Friday, November 22, 2002

The City of Berkeley, in response to an amicus brief I wrote in support of the Sea Scouts, has expressed outrage over how I could compare homosexuality with pedophilia, necrophilia, and bestiality. If it was even worth my time to file a reply to their innane response, I would ask them why exactly they presumptively believe pedophilia, necrophilia, and bestiality is any less perverse and unnatural than homosexuality.

11/23/02 correction: Actually, I meant why they presumptively believe pedophilia, necrophilia, and bestiality is any more perverse and unnatural than homosexuality.
Michigan Supreme Court may hear case to decide question of when life begins. If they do, I'm pretty sure they will try to weasel the issue so that the non-existent constitutional right to an abortion will be preserved.

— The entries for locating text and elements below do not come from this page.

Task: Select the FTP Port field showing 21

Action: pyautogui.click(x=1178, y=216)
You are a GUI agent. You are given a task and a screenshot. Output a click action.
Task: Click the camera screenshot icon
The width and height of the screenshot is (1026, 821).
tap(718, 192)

Thursday, November 21, 2002

Thousands of wannabe lawyers in California will soon find out if they have passed what most people consider to be the toughest bar exam in the country (it's three days of nerve racking hell). Good luck, because, you know, California is really short on lawyers.

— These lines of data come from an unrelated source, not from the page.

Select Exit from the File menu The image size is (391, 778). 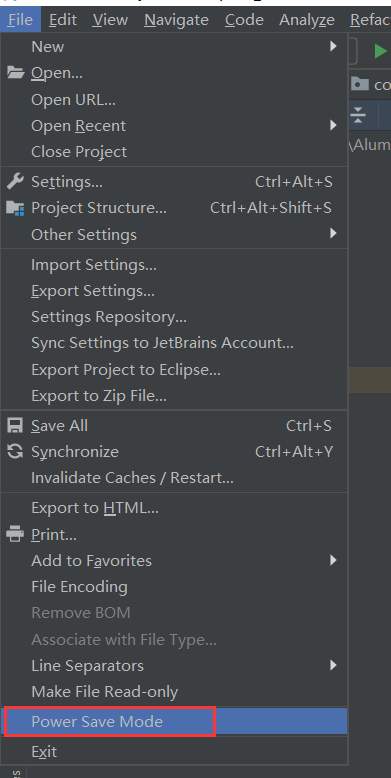click(174, 752)
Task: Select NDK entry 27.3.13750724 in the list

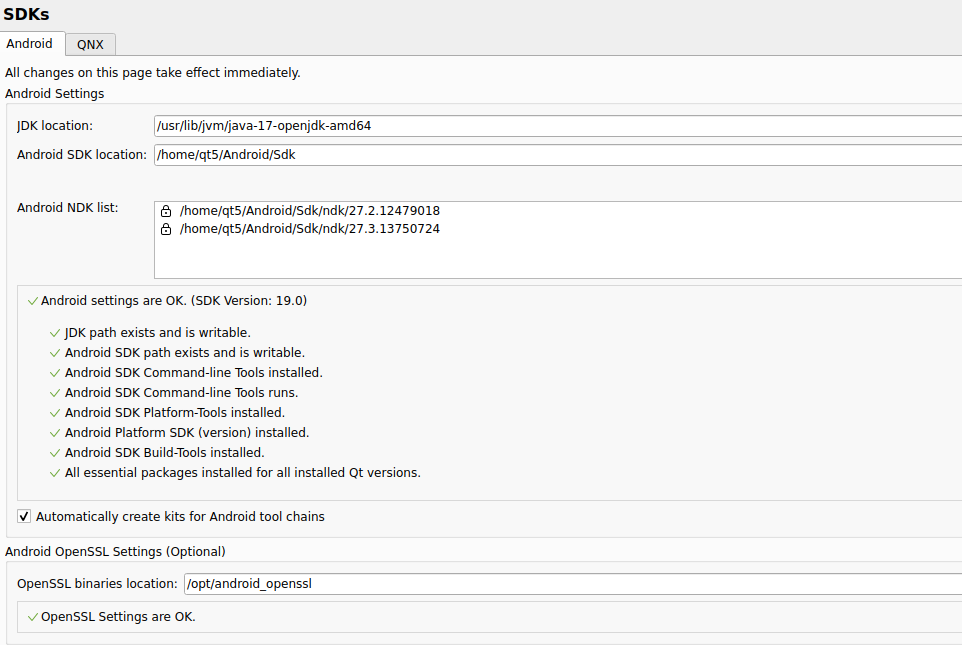Action: (x=309, y=229)
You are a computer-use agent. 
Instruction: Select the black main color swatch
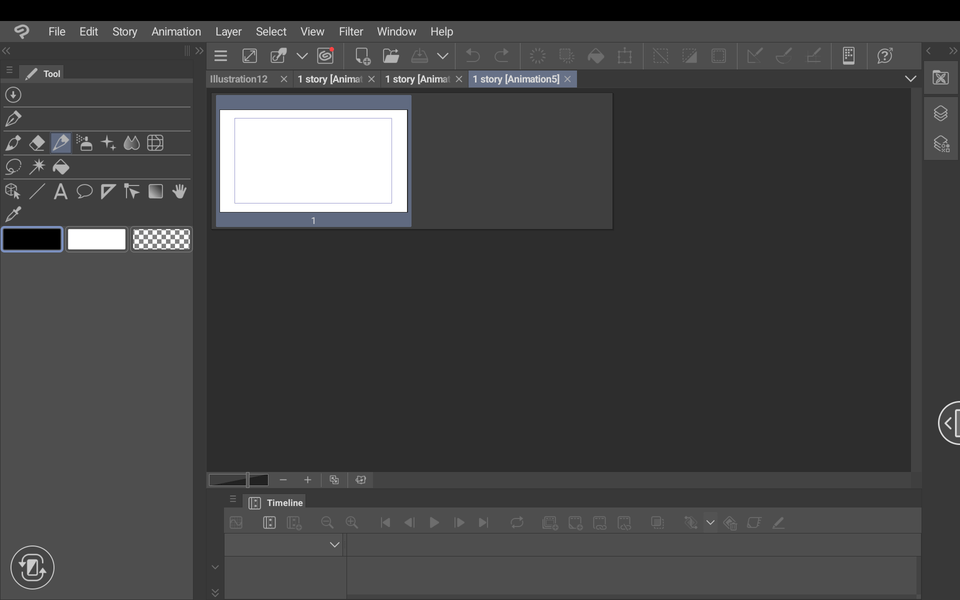point(31,239)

Wednesday, November 20, 2002

You have got to be kidding me.
While a federal court decides if Missouri's partial-birth abortion ban is constitutional, a state appellate court has determined that the ban does not allow the procedure to be done even if the life of the mother is at risk. I personally see this as a red herring given the fact that well over 95% of partial-brith abortions are never performed in life threatening situations.
Alabama judge will appeal Ten Commandments monumnet ruling; says he has no plans to remove it. I say, "good for him! Fight the lemmings!"

Tuesday, November 19, 2002

Seems to me Herod would have loved Planned Parenthood.

Planned Parenthood recently announced the release of its line of holiday cards. Each card reads, "Choice on Earth." One card adds, "Warmest wishes for a peaceful holiday season."

Monday, November 18, 2002

Sunday, November 17, 2002

Where did the modern understanding of "separation of church and state" come from? If you said Thomas Jefferson, you're wrong. It was former U.S. Supreme Court Justice Hugo Black, whose anti-Catholicism highly influenced his 1947 ruling in Everson v. Board of Education that the First Amendment imposes a "high and impregnable" wall between church and state. For more information on this, see Separation of Church and State by University of Chicago law professor Philip Hamburger and Thomas Jefferson and the Wall of Separation Between Church and State (Critical America) by American University professor Daniel Dreisbach.
A maddening pet peeve -- paying a fast food cashier 1 cent over the total amount, and not even being asked if I would like the change. If anyone would like some extra napkins, hot sauce, or straws, drop me a line.